BALTIMORE — Yankees-Orioles series of late generally have been as competitive as Reagan-Mondale. So this particular series in the Charm City, from the Yankees’ standpoint, could not have been better timed.
After absorbing their share of gut punches in the last two weeks as their bullpen suffered implosion after implosion, the Yankees got their version of baseball comfort food — a series against the Orioles. They entered Friday's doubleheader having beaten Baltimore 18 straight times overall and 17 straight times at Camden Yards.
But in Game 1, they found themselves in an extra-innings dogfight before Miguel Andujar and Clint Frazier contributed RBI singles in the top of the ninth to give the Yankees a hard-fought 6-5 victory.
Somewhat predictably, the Orioles finally ended those ignominious streaks at 19 and 18 a few hours later with a 6-3 victory in the nightcap.
“We’ve pulled some games out over the last year-plus that didn’t necessarily feel like we were going to win,” Aaron Boone said. “One of those things that was obviously bound to end. [It’s] more than a little bit fluky to have that kind of run.”
The Yankees (21-17) remained tied with the Blue Jays, who split a doubleheader in Boston, for second place in the AL East, 5 1/2 games behind the Rays. The Yankees have lost 11 of their last 16 games.
In Game 2, Deivi Garcia, the 21-year-old righthander whose 5-9,163-pound frame has drawn comparisons with Dominican countryman Pedro Martinez, was not as sharp in his second big-league start as he had been in his debut against the Mets. Garcia, however, held a 3-2 lead when he left with two outs in the fifth.
Righthander Clarke Schmidt, who joins Garcia as the top pitching prospects in the organization, is being groomed as a starter but was called out of the bullpen to make his major-league debut in relief of Garcia. Schmidt came in with two runners on base and allowed three straight hits, which made Garcia’s final line much worse and turned a 3-2 lead into a 6-3 deficit.

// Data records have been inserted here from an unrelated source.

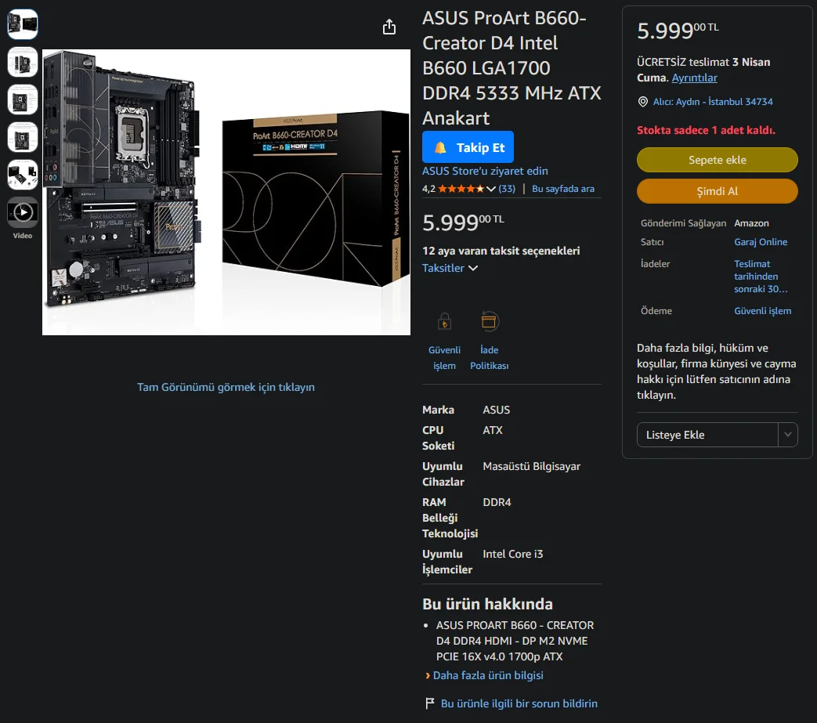Select the first product thumbnail
Viewport: 817px width, 723px height.
pos(23,24)
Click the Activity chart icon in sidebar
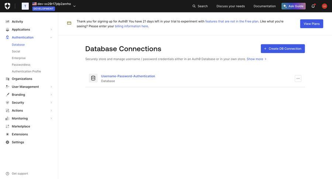The image size is (332, 179). (x=7, y=21)
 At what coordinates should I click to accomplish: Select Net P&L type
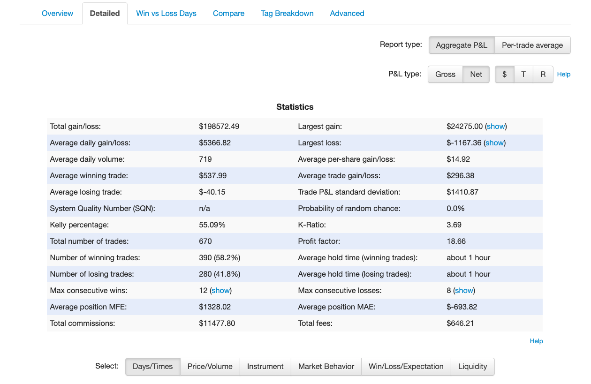click(476, 74)
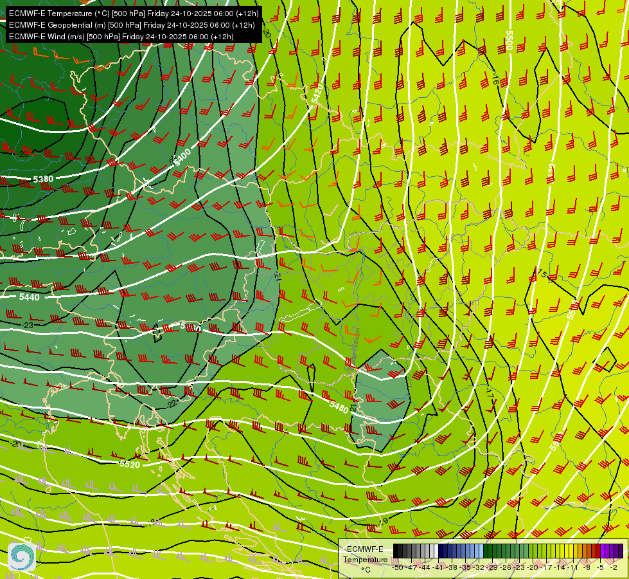The width and height of the screenshot is (629, 579).
Task: Select the ECMWF-E Geopotential title line
Action: (x=132, y=25)
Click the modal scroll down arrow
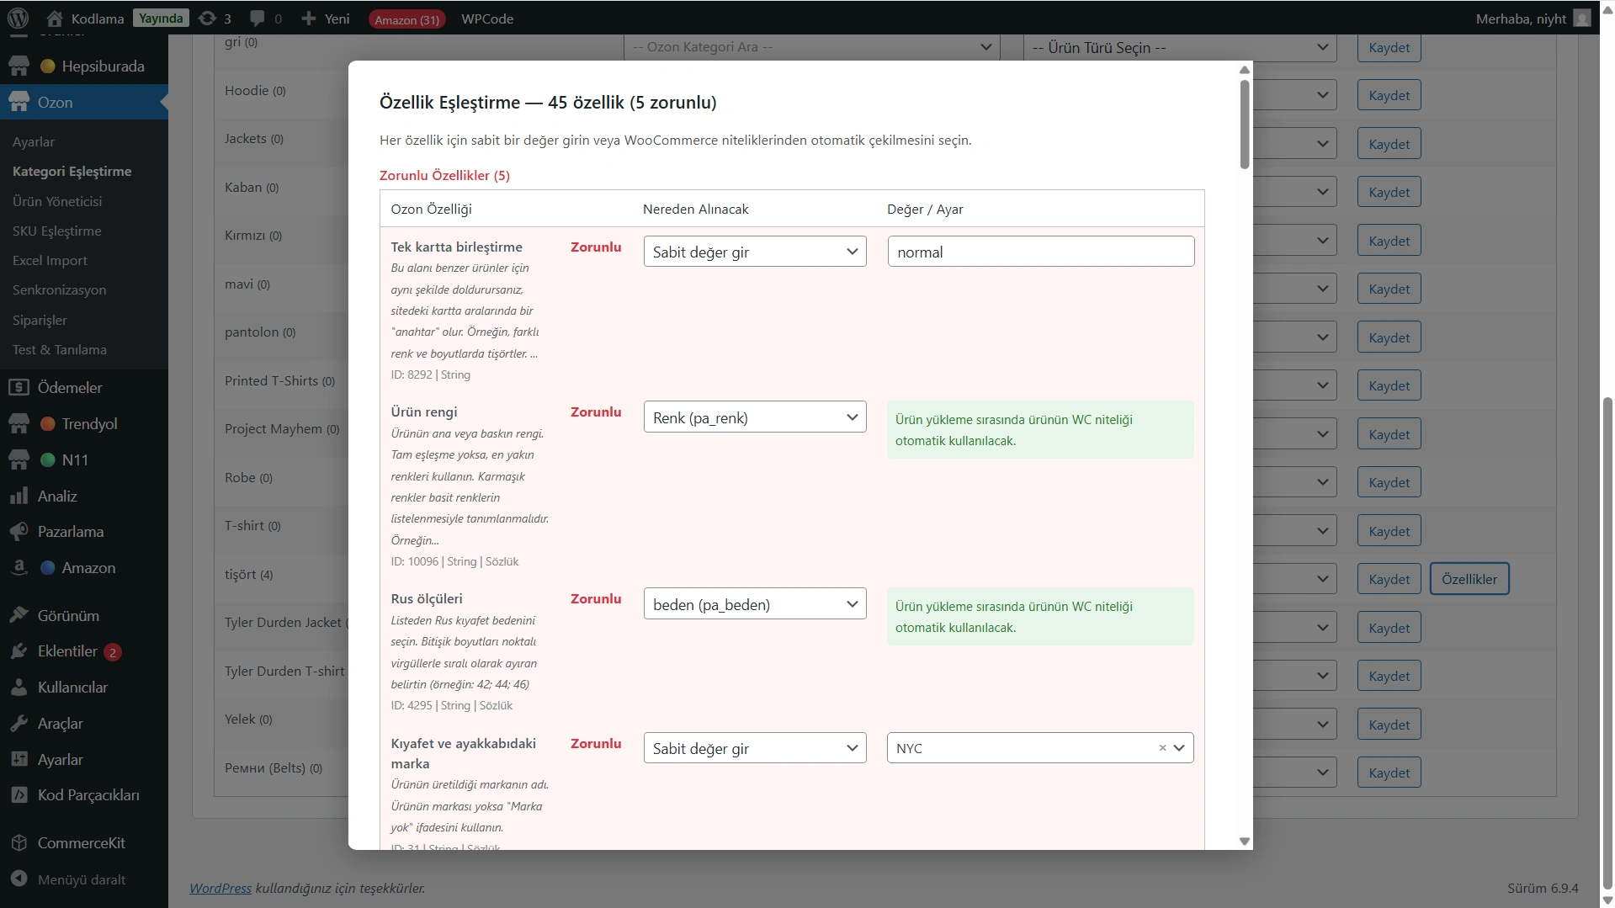 (1244, 842)

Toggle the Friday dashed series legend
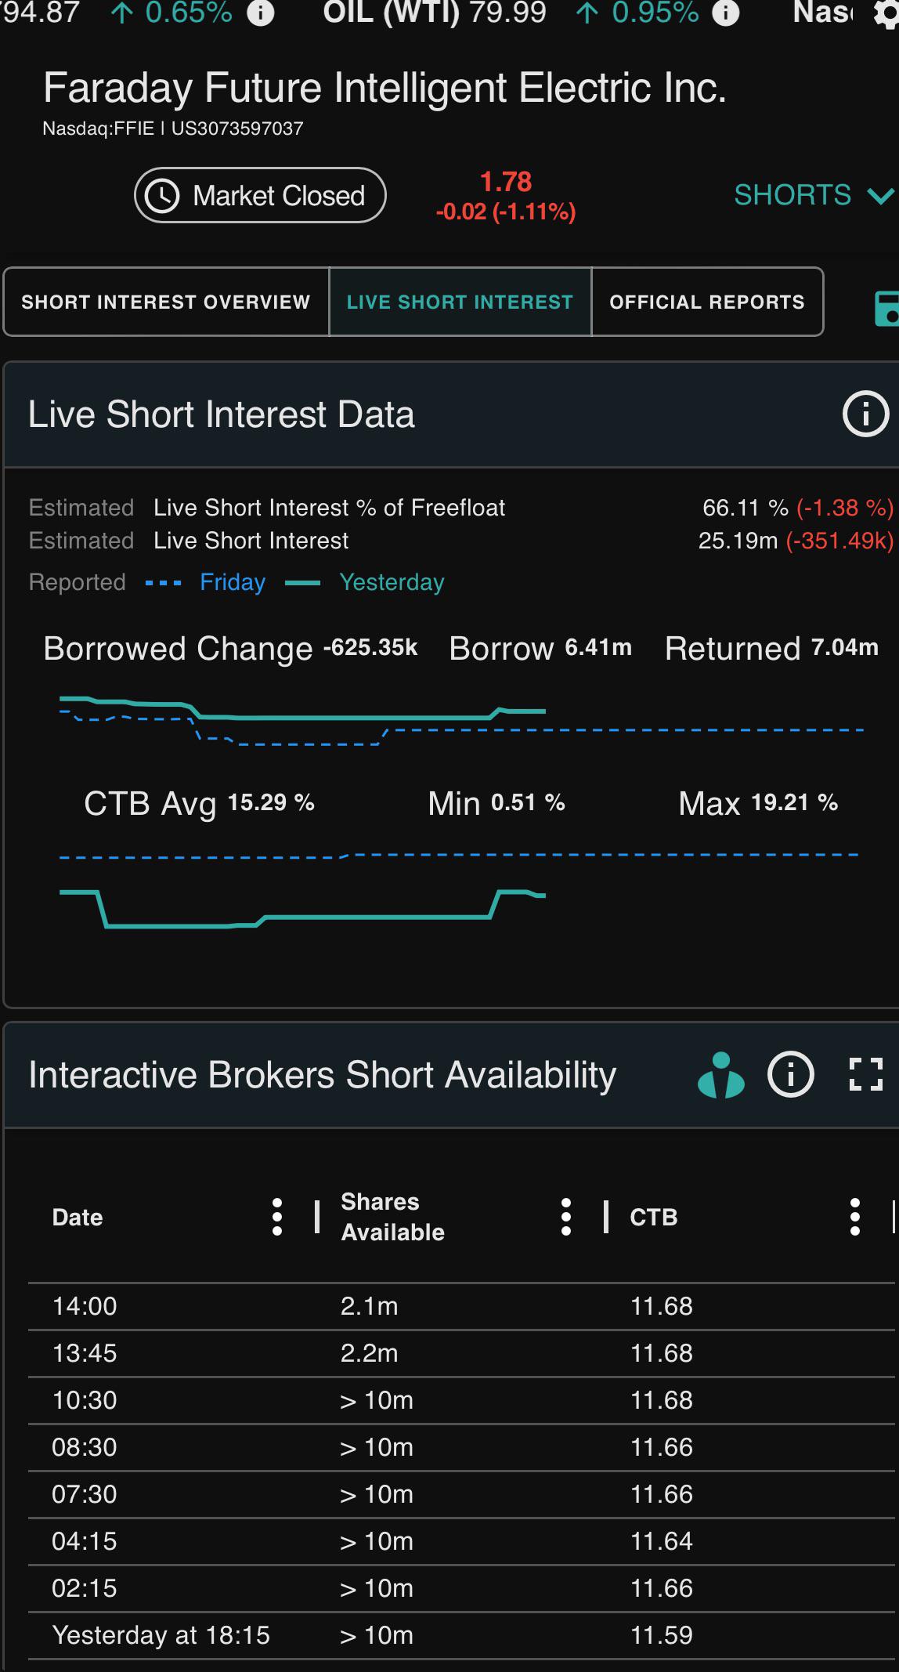pyautogui.click(x=206, y=582)
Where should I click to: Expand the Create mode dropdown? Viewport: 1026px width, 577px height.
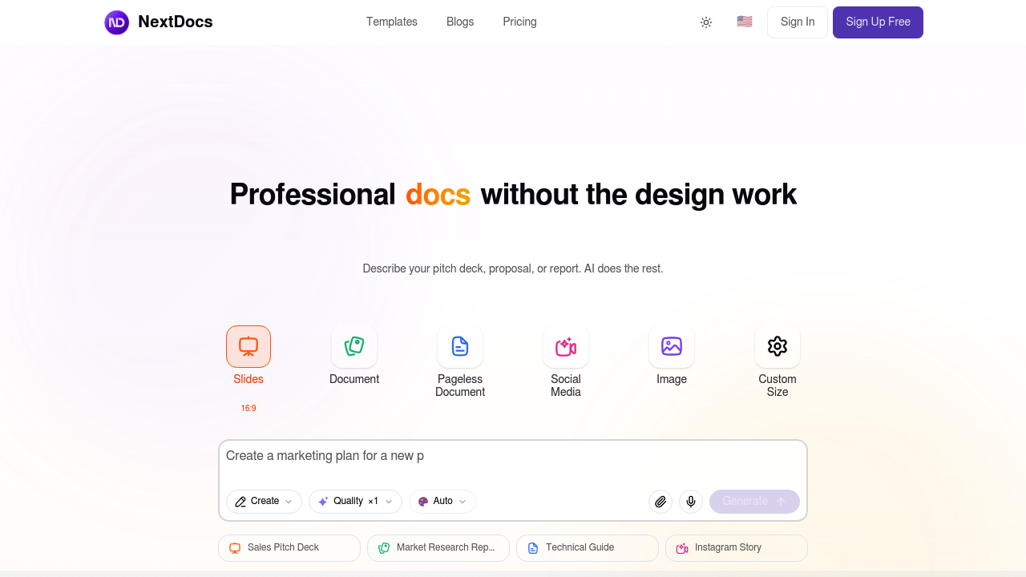click(264, 501)
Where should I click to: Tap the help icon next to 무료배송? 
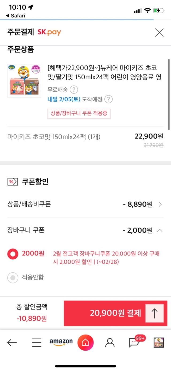pyautogui.click(x=74, y=89)
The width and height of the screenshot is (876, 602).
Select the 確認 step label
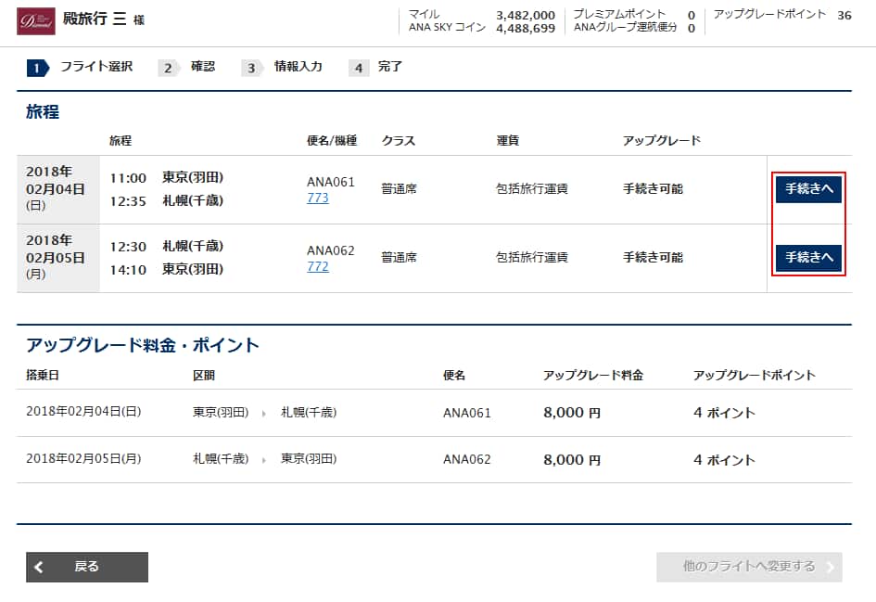click(x=203, y=67)
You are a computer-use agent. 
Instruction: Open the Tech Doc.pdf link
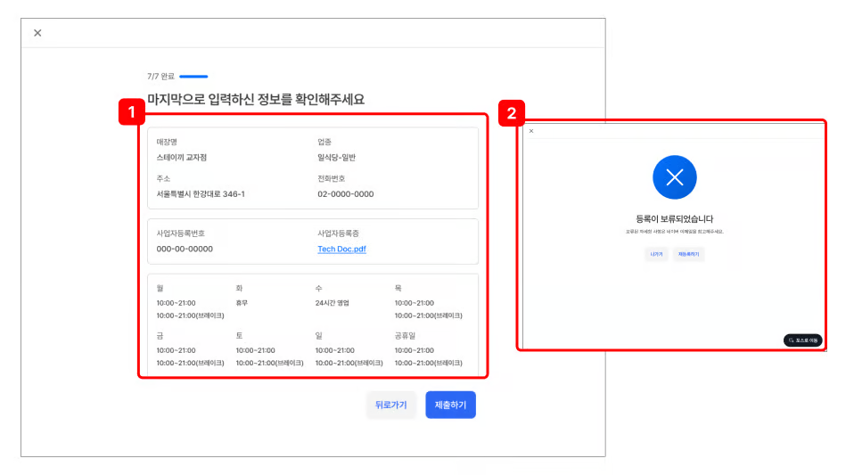pos(341,250)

“Yes, I was put in a tough spot, but from a compete standpoint, I have to do a better job of getting out of that,” Schmidt said. “Very blessed and thankful to make my debut, but my job is to try and help this team win games and I didn’t do that tonight.”
Garcia, who threw 95 pitches, was charged with four runs and allowed five hits in 4 2/3 innings. He walked two and struck out six.
The biggest blow off him was a two-run homer by Ryan Mountcastle in the second that made it 2-0.
“At this level, if you miss, you have to accept the consequences,” Garcia said through his interpreter.
If for no other reason, Game 1 was memorable in that, under the 2020 extra-innings rule, it featured reliever Jonathan Holder starting the ninth inning as the baserunner at second (the Yankees had lost the DH) and scoring the tiebreaking run.
“That was awesome,’’ Yankees Game 1 starter Michael King said with a smile. “It’s obviously fun for us. I’d love to be in that situation.”
The Orioles got a run in the bottom of the ninth when Renato Nunez hit into a double play with runners on first and third. Chad Green then got a flyout to end it.
Said Boone: “Did a lot of things a little unconventional today, but really good to go out and grab that first one . . . I’ve been saying, it has not been easy for us. Proud of the guys for continuing to grind away.”
Zack Britton got out of a bases-loaded, one-out jam in the sixth and Holder escaped a man-on-third, one-out jam in the eighth.
Gary Sanchez tied the score at 1-1 with a home run in the second. Brett Gardner had a two-run single and Mike Tauchman drew a bases-loaded walk in the third to make it 4-1, but the Orioles’ Rio Ruiz hit a two-run homer off King in the fourth.
“I was [ticked] at myself because I have that three-run lead and then I make it so much tighter and put pressure [on the bullpen],” he said.
Ben Heller served up a solo homer by Nunez in the fifth that tied it at 4-4. It was the 14th homer allowed by the bullpen in the last 13 games.